Here are some things you probably have never heard about “The Underground Railroad”
3. The Underground Railroad was primarily a Northern phenomenon. It operated mainly in the Free States, which stands to reason. Fugitive slaves were largely on their own until they crossed the Ohio River or the Mason-Dixon Line, thereby reaching a Free State. It was then that the Underground Railroad could take effect. There were well-established routes and conductors in the North, and some informal networks that could move a fugitive from, say, the abolitionists’ office or homes in Philadelphia to various points north and west. Some organized assistance was also available in Washington, D.C., where slavery remained legal until 1862 and in a few places in the Upper South. And some slaves were assisted in escaping from Southern seaports, but relatively few.
4. Those tunnels or secret rooms in attics, garrets, cellars or basements? Not many. Most fugitive slaves spirited themselves out of towns under the cover of darkness, not through tunnels, the construction of which would have been huge undertakings and quite costly. And few homes in the North had secret passageways or hidden rooms in which slaves could be concealed.
4. Freedom quilts? Simply put, this is one of the oddest myths propagated in all of African-American history. If a slave family had the wherewithal to make a quilt, they used it to protect themselves against the cold, and not to send messages about supposed routes on the Underground Railroad in the North, where they had never been! However, sometimes, on occasion, messages of all sorts were given out at black church gatherings and prayer meetings, but not about the day and time that Harriet Tubman would be coming to town. The risk of betrayal about individual escapes and collective rebellions, as we shall see in a future column, was far too great for escape plans to be widely shared.
5. How many slaves actually escaped to a new life in the North, in Canada, Florida or Mexico? No one knows for sure. Some scholars say that the soundest estimate is a range between 25,000 and 40,000, while others top that figure at 50,000. The National Underground Railroad Freedom Center in Cincinnati says that number could be as high as 100,000, according to Elizabeth Pierce, an officialthere, though that seems quite optimistic to me.
We can put these estimates in perspective by remembering that in 1860 there were 3.9 million slaves, and only 488,070 free Negroes (more than half of whom were still living in the South), while in 1850 there were 434,495 free Negroes. Since these figures would include those fugitives who had made it to the North on the Underground Railroad, plus natural increase, we can see how small the numbers of fugitive slaves who actually made it to the North in this decade, for example, unfortunately were.
It’s also important to remember that only 101 fugitive slaves ever published book-length “slave narratives” about their enslavement before the end of the Civil War. But astonishingly, more than 50,000 slaves ran away not to the North, but “within the South,” according to John Hope Franklin and Loren Schweninger’s pioneering study, Runaway Slaves: Rebels on the Plantation, “annually during the late antebellum period,” as Blight informs us. But few of them made it to freedom.

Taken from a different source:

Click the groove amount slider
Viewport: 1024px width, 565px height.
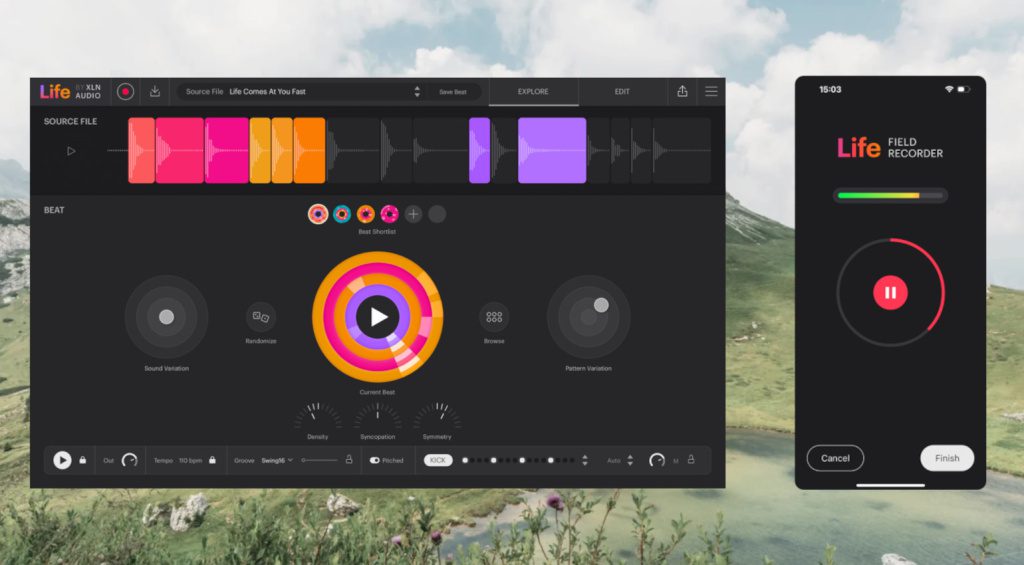click(x=318, y=460)
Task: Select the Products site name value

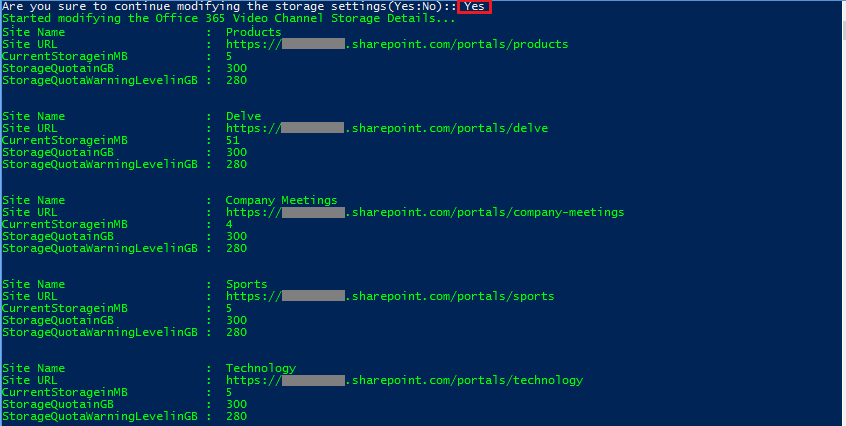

6. Who escaped? Whole families? According to John Hope Franklin and Loren Schweninger, as Blight summarizes, “80 percent of these fugitives were young males in their teens and twenties who generally absconded alone. Indeed, [between 1838 and 1860] 95 percent fled alone. Young slave women were much less likely to run away because of their family and child-rearing responsibilities. Entire families with children did attempt flights to freedom, but such instances were rare.”
Moreover, according to scholar John Michael Vlach, one abolitionist, W.H. Lyford in 1896 reported that he could not recall “any fugitives ever being transported by anyone, they always had to pilot their own canoe, with the little help that they received,” suggesting that “the greatest number of fugitives were self-emancipating individuals who, upon reaching a point in their lives when they could no longer tolerate their captive status, finally just took off for what had to be a better place.”
7. “Steal Away”? African Americans were geniuses at inventing coded languages to communicate surreptitiously with each other, in double-voiced discourses that the master and overseer couldn’t understand. And the Grapevine was a real invention, commented upon as early as 1775 by none other than John Adams himself. However, for reasons of safely, privacy, security and protection, most slaves who ran away did so singly and surreptitiously, and didn’t risk their own safety by informing many people outside of their families about their plans, for fear of betrayal.